Exercise aim
When the data below is printed, every line must match exactly and the images must be absent.

BEGIN Data section

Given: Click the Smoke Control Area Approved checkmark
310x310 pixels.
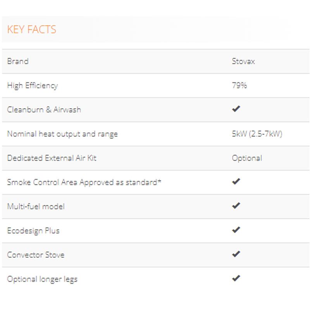Looking at the screenshot, I should point(236,181).
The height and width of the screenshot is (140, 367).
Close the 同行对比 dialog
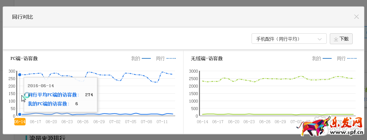(356, 17)
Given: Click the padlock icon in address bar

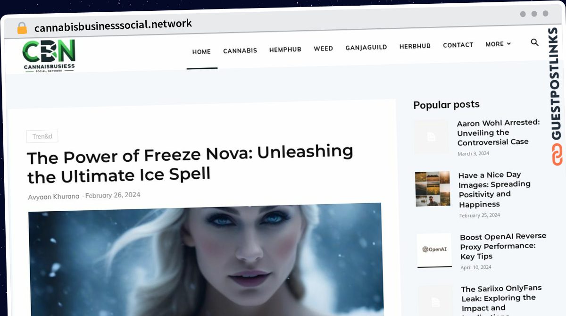Looking at the screenshot, I should pos(22,28).
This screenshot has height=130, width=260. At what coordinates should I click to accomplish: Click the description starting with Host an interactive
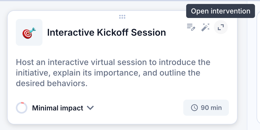pos(113,73)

END Data section

Output of the exercise
Given: Click the Smoke Control Area Approved checkmark
310x310 pixels.
Looking at the screenshot, I should point(236,181).
The height and width of the screenshot is (140, 367).
Close the 同行对比 dialog
(356, 17)
Given: Click the padlock icon in address bar

Looking at the screenshot, I should pos(22,28).
This screenshot has height=130, width=260. At what coordinates should I click to accomplish: Click the description starting with Host an interactive
pos(113,73)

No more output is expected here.